* _Travail demandé_:
a - Recopiez, dans le passage sur les vœux de Huisi, la partie qui commence par les mots contenant « Quand Maitreya arrive, le » et se termine par « faut-il faire ? ».
b - Rédigez la suite du passage sur les vœux de Huisi, à partir de l'endroit où il s'arrête.

* _Passage cité_:

Il y a de très belles valeurs dans les Voeux de Huisi, qui s’appuie sur d’autres Voeux plus anciens de Bouddhas connus. On y trouve également les préjugés de son temps, les marques de la bureaucratie chinoise, et son système de justice, etc. Dans ses hommages, il inclue aussi les fonctionnaires infernaux (p. 236), qui ne font que leur boulot au service de la Loi. Et puis, il y a le zèle de Huisi dans la propagation du message du Sūtra de Lotus, d’autant plus que le temps de la Loi de Śākyamuni est compté. Il est prêt à aller loin, très loin pour convertir les êtres…

Les vingt-cinq voeux de Huisi reprennent en partie des Voeux connus d’une Terre pure sans souffrances. Huisi parle de lui à la troisième personne quand il raconte son exploit (la Prajñāpāramitā en lettres d’or). A moins que l'auteur de son Voeu, ne soit un disciple.
Par la force de ce grand voeu, qu’aucun esprit mauvais, aucun mal, aucun cataclysme ne puisse les endommager ! Qu’à sa venue, Maitreya le Vénéré se révèle au monde ; qu'universellement à tous les vivants, il prêche le grand sūtra de la Prajñāpāramitā.” (Magnin, p. 214)
Quand Maitreya arrive, le monde tremblera six fois, et tous les vivants perplexes lui demanderont pourquoi. C’est à cause du sūtra en or et de ce précieux coffret. Tous veulent alors voir ce sūtra et ce coffret. Que faut-il faire ?

Le Buddha Maitreya dira: "Celui qui a copié le sūtra eut ce grand voeu: "Vous tous vous devez d'un seul cœur penser à lui et célébrer son nom. Alors il vous sera donné de le voir." Quand il prononcera ces paroles, toute la multitude célébrera mon nom: "Hommage soit rendu à Huisi!"

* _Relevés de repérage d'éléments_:
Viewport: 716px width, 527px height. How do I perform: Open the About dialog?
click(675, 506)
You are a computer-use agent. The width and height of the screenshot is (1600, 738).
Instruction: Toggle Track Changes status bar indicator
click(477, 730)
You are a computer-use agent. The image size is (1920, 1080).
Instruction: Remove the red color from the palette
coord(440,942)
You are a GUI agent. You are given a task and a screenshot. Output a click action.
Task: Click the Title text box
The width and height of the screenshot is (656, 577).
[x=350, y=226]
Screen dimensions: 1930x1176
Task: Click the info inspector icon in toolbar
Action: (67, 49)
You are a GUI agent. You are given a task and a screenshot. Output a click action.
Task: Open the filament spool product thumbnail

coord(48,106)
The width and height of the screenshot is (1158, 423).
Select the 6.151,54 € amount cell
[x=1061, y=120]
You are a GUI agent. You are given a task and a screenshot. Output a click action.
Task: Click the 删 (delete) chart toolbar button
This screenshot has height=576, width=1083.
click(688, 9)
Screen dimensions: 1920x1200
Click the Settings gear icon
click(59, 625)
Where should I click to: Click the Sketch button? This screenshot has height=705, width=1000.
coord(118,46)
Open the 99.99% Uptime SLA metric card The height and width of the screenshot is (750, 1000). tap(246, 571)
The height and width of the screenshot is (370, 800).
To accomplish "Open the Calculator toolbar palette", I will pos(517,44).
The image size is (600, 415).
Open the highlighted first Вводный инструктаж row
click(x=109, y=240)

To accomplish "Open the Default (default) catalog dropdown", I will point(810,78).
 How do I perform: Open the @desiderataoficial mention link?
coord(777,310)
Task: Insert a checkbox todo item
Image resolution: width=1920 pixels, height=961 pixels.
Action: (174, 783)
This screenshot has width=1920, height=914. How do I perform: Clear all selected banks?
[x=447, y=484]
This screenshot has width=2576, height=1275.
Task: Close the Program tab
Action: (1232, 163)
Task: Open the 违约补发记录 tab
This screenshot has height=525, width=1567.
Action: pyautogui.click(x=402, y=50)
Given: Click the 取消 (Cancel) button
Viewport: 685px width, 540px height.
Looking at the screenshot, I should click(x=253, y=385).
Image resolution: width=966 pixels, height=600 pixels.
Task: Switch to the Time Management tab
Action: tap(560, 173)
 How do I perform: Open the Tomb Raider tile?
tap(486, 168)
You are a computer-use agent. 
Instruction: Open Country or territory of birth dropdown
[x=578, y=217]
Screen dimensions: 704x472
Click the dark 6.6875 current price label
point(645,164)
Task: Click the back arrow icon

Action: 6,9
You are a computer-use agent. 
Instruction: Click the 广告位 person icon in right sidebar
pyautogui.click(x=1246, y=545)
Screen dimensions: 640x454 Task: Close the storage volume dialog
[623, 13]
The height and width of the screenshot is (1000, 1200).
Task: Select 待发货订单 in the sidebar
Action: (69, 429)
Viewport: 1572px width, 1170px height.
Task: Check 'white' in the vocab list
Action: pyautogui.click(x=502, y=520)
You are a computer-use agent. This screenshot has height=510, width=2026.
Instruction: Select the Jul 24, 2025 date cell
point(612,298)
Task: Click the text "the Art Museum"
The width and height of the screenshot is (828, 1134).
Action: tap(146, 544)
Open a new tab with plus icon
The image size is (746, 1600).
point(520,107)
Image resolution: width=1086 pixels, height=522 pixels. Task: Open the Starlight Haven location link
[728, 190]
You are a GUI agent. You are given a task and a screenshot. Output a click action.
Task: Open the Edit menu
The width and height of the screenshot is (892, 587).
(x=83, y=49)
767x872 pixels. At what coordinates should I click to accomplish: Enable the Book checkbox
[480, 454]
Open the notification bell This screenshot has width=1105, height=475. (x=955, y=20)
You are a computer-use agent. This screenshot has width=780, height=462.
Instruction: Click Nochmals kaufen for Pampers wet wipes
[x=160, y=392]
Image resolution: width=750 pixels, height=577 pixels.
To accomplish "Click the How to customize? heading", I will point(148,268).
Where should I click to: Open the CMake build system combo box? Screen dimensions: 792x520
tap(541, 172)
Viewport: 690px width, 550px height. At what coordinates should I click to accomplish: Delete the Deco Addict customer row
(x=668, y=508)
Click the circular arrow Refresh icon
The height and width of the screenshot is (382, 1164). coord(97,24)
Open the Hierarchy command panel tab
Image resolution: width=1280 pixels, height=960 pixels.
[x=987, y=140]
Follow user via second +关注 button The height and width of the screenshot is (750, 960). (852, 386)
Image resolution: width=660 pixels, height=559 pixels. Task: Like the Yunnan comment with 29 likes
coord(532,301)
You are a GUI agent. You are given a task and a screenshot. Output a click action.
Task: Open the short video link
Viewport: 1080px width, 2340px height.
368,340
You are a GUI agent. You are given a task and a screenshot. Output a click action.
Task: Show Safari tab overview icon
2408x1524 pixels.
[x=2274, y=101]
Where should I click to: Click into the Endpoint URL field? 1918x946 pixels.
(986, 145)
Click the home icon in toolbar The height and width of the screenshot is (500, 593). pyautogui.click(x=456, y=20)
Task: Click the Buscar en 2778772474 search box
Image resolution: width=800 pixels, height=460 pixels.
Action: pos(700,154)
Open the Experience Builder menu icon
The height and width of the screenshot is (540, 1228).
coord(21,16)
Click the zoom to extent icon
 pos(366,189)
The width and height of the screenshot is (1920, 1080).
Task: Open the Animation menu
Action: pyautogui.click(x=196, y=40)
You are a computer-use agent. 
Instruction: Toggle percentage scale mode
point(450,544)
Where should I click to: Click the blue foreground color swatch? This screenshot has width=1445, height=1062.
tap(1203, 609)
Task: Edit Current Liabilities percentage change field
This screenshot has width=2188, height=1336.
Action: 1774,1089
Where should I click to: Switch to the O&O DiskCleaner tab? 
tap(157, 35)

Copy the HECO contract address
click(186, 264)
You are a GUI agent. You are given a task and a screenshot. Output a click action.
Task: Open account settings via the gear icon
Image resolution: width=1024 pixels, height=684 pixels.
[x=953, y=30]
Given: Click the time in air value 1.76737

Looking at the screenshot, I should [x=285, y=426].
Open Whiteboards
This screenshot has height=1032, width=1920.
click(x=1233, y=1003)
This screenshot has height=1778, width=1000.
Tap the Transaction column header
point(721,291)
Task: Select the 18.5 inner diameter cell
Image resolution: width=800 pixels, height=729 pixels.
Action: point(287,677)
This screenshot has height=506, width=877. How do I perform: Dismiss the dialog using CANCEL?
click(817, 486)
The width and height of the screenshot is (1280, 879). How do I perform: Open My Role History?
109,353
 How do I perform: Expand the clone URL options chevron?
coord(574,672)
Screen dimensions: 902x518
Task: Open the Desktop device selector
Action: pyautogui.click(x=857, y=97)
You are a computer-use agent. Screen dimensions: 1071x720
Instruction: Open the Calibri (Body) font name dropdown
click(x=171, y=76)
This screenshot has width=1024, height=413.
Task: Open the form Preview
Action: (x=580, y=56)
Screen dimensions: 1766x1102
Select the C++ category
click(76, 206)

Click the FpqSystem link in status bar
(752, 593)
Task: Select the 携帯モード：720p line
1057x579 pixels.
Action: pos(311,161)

* _Les résultats_:
a -
Quand Maitreya arrive, le monde tremblera six fois, et tous les vivants perplexes lui demanderont pourquoi. C’est à cause du sūtra en or et de ce précieux coffret. Tous veulent alors voir ce sūtra et ce coffret. Que faut-il faire ?

b -
"A ce moment, aux quatre orients,
du sol jaillira, remplissant l'espace,
le corps entièrement doré,
marqué des trente-deux signes [du Buddha]
d'un éclat illimité;
tout cela viendra de ce que dans le passé
un homme a copié le sutra.”

“par la force de mon vœu [Huisi],
quand ils observeront le tremblement de la terre,
qu'ils verront le rayonnement,
sentiront les parfums et entendront les sons,
obtiendront ce qu'ils ne possédaient pas,
le bonheur du corps et de l'esprit.
A l'exemple du bhikṣu [Huisi],
ils entreront dans le troisième degré du dhyana.
Au même instant,
ils obtiendront tous au complet
la sainte Voie des Trois Véhicules.
Ils atteindront aussi à la plénitude de toute sagesse.
Si ce voeu n’est pas rempli,
que je n’obtienne pas l’illumination
!” (Magnin, p. 217)
Huisi ne fait cependant pas de cadeaux à ceux qui lui veulent du mal (p. 221), “qu’en cette vie même [qu’] ils ne connaissent pas le bonheur”, et “qu’à leur mort, ils tombent en enfer, dans les chaudrons de fer fondu”. Il souhaite que, par la force de son voeu, son corps insignifiant et laid se transforme, et devienne parfait (Corps de Bouddha), et que Maitreya explique alors à tous les êtres l’origine de son Corps actuel [de Bouddha], et de son Voeu (p. 224).

Les temps étant mauvais (Mòfǎ), Huisi fait voeu de se réincarner parmi les gens pieux, pour soumettre tous les esprits mauvais et de subjuguer tous les hérétiques. A cet effet, il se réincarnera le cas échéant en le roi des dieux, en moine, en fonctionnaire, en ministre, afin “de gouverner le pays et punir tous les hommes mauvais qui enfreignent les règles. S'il en est qui, durs comme le fer, ne changent pas d'esprit, je les enverrai dans l'enfer Avici ; par tous les moyens, je les forcerai à se convertir, à se tourner vers les prédicateurs de la Loi; alors ils se prosterneront, imploreront leur pardon et deviendront leurs disciples pour les imiter. Je ferai que toutes leurs mauvaises actions soient transformées en actes heureux. S'il n'en est pas ainsi, que je n'obtienne pas l'illumination!” (p. 226).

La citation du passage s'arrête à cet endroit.